In 2009, the Senate Select Committee on Intelligence (SSCI) announced a review of the Central Intelligence Agency’s (CIA) detention and interrogation program as part of U.S. counterterrorism efforts.  This would presumably include at least some description of the role (or lack thereof) coercive interrogation techniques played in locating Usama Bin Laden.

The report was completed last December, but there is a strong possibility that it will never be released or at the very least heavily redacted, due to political pressure from pro-torture politicians and pundits. The public and survivors of torture have a right to know the truth about the U.S. government’s involvement in torture and its cruel treatment of detainees.

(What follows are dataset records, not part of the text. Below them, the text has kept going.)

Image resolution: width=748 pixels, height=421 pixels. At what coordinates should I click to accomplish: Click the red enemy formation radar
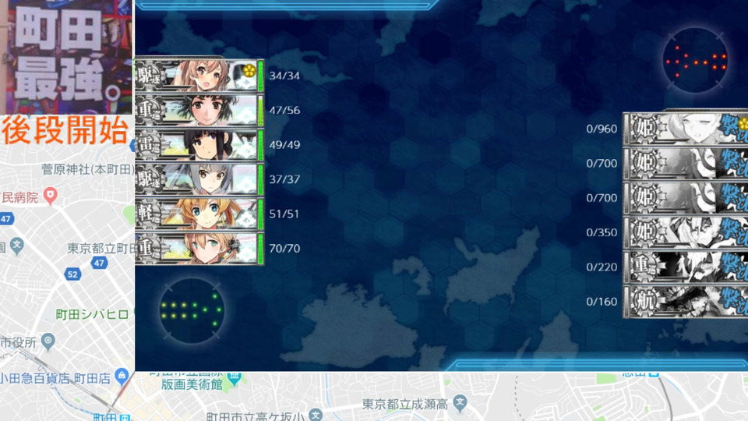pos(696,61)
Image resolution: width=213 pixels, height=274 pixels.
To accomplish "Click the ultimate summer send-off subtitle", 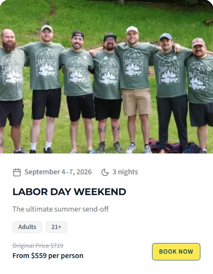I will 61,209.
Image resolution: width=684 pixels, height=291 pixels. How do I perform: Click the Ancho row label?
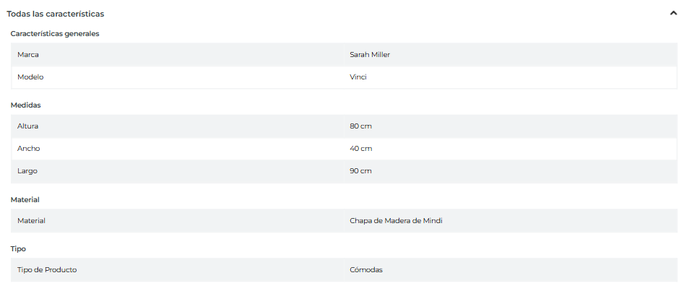(29, 149)
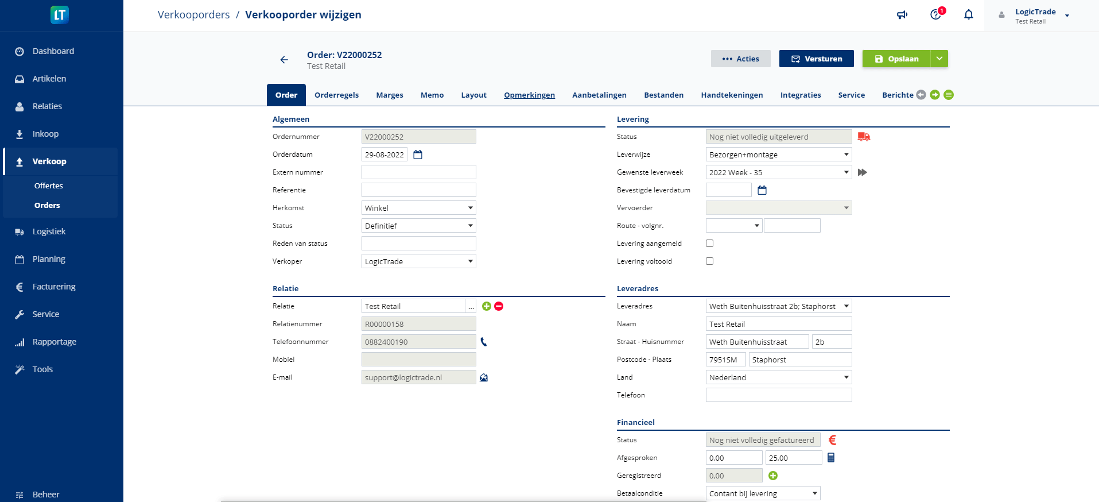Click the red minus icon to remove Relatie
Screen dimensions: 1099x502
[x=499, y=306]
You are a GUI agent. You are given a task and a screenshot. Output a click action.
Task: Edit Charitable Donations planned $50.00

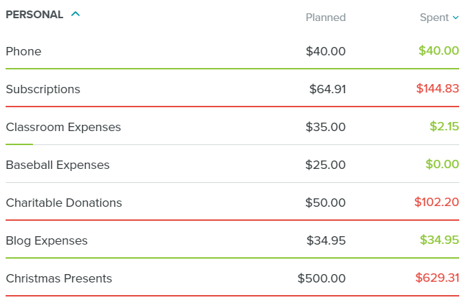(326, 203)
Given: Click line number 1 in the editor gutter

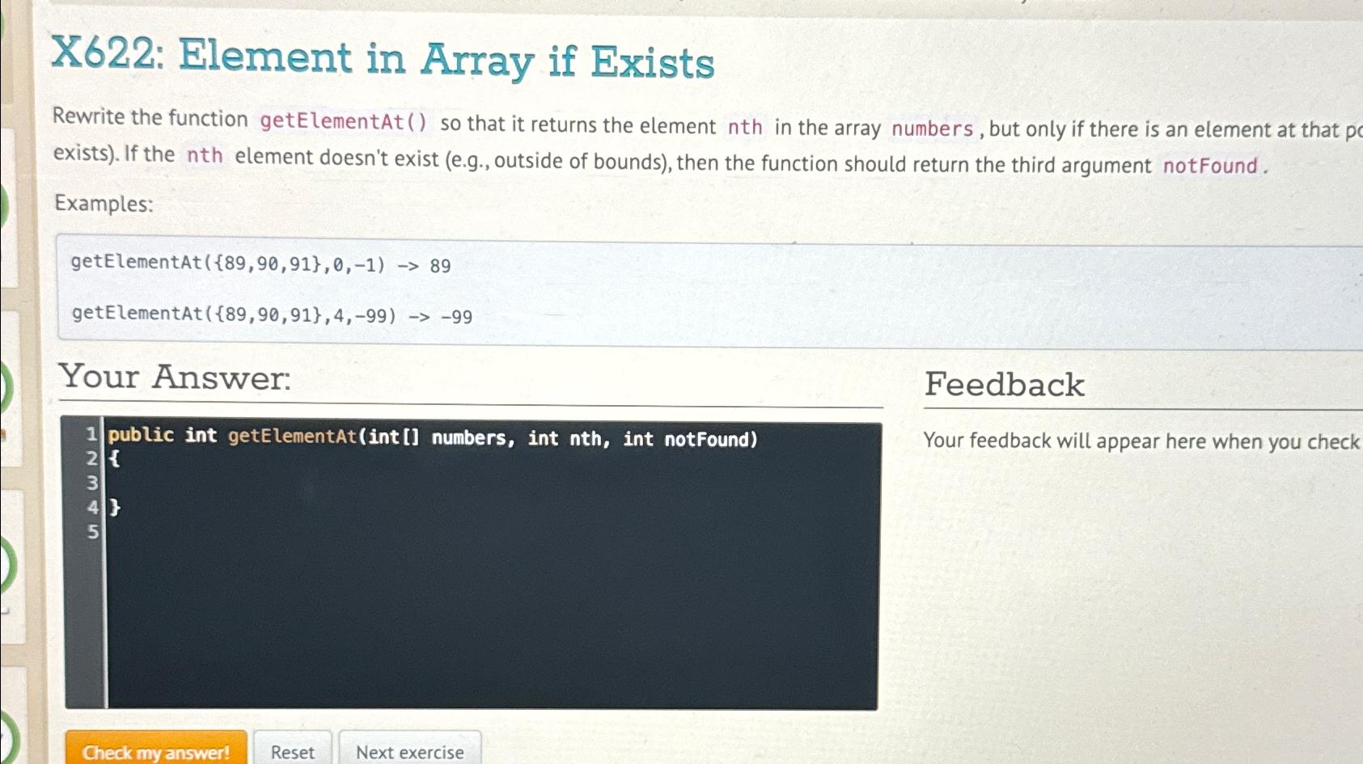Looking at the screenshot, I should tap(90, 435).
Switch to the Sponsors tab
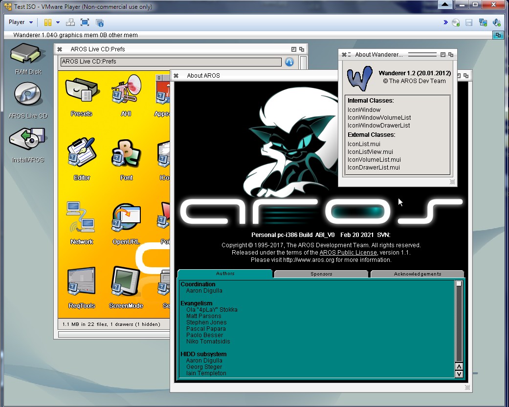The width and height of the screenshot is (509, 407). click(x=321, y=274)
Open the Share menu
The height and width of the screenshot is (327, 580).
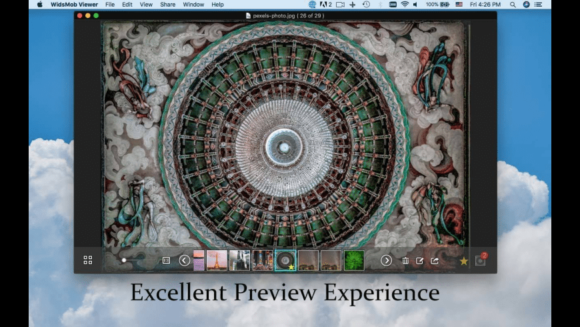click(x=168, y=5)
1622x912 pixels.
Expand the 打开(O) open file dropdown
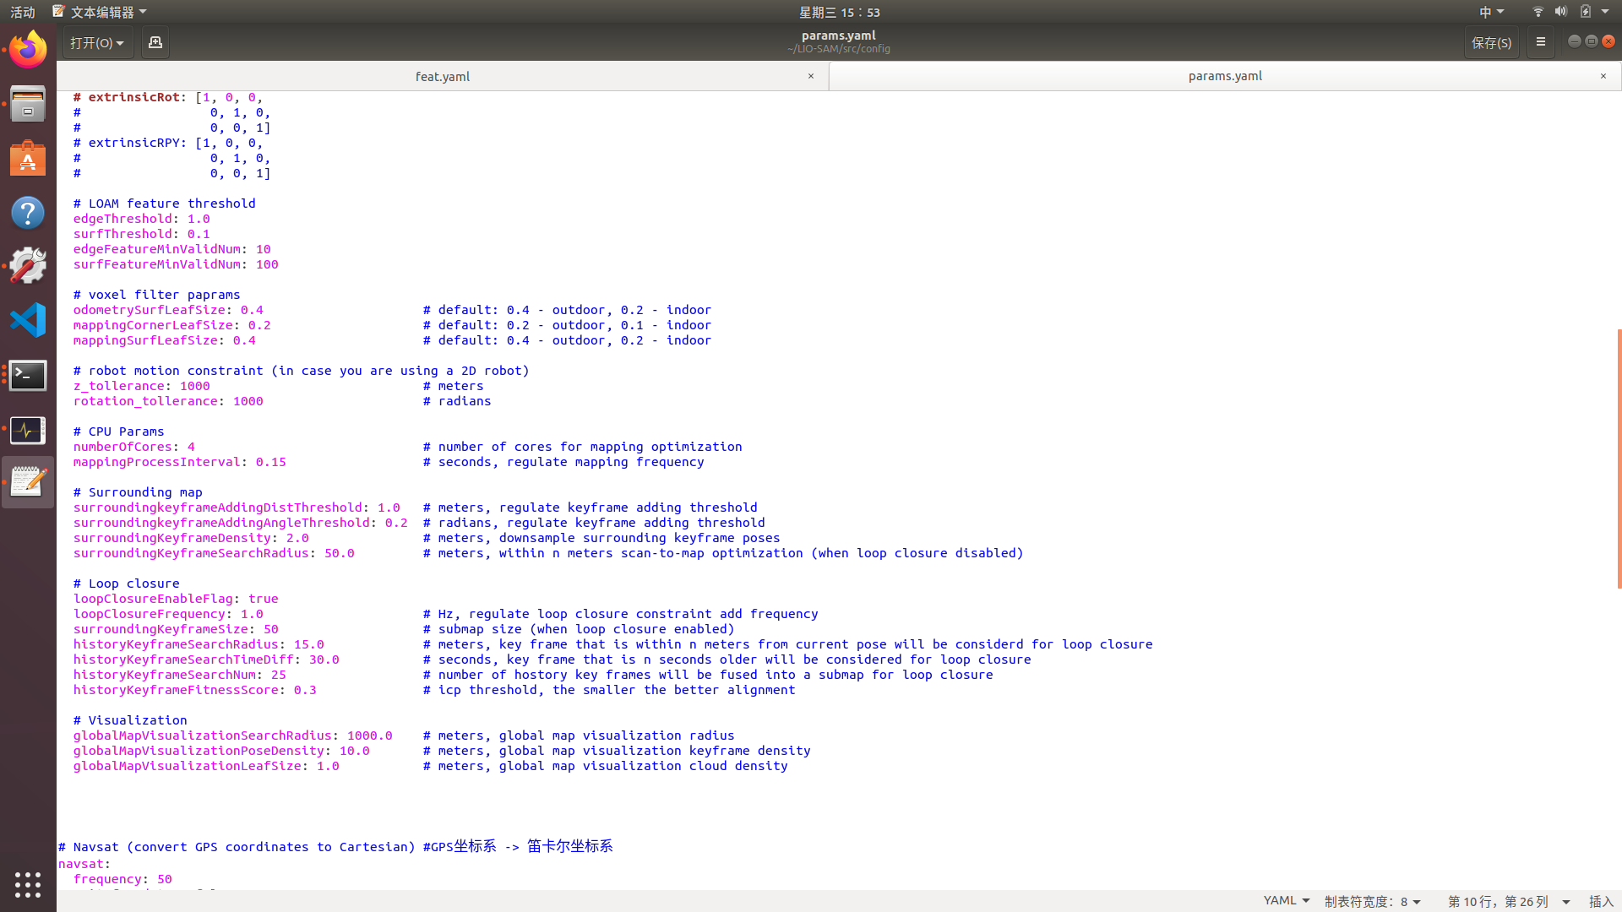[x=97, y=41]
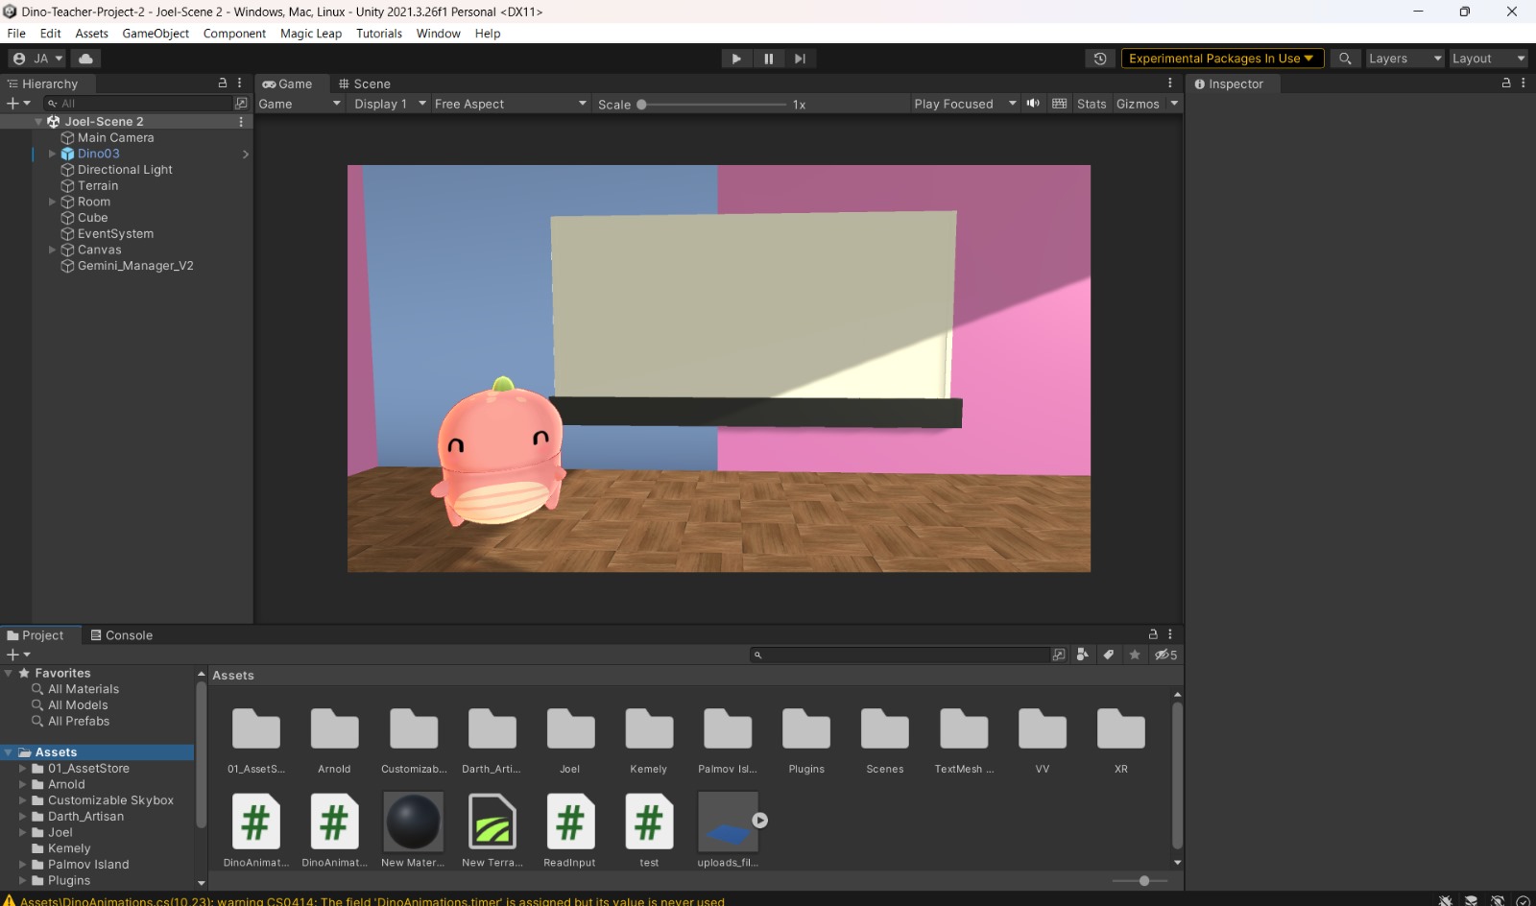The height and width of the screenshot is (906, 1536).
Task: Toggle mute audio in Game view
Action: pyautogui.click(x=1033, y=104)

A public release of the CIA torture report is a critical step toward accountability, and a much-needed check against similar abuses occurring now or in the future. Urge your Senators to support the release of the Senate report on CIA torture now.

Sample Letter:

Dear Senator,

As your constituent, I am writing to urge you to support the public release, with as few redactions as possible, of the forthcoming report by the Senate Select Committee on Intelligence on the Central Intelligence Agency’s (CIA) detention and interrogation program.

I support the Committee’s ongoing effort to investigate and establish the facts surrounding the CIA interrogation, rendition, and detention programs. These issues have been the subject of intense speculation and debate, and the absence of a comprehensive examination of the facts based on the actual historical record has been extremely corrosive and divisive.

Under the UN Convention Against Torture and other human rights treaties, survivors of human rights violations, as well as the public, have a right to the truth about the U.S. government’s involvement in torture and cruel treatment of detainees following the September 11, 2001, terror attacks. A public release of the CIA torture report is a critical and responsible step toward accountability for human rights violations, and a much-needed check against similar abuses occurring now or in the future.

There can be no justification for continuing to deny survivors and the public the facts. As you know, the bipartisan Senate Armed Services Committee Report on the role of the Department of Defense in detainee abuses has already been made public.

Thank you for your consideration of this important matter.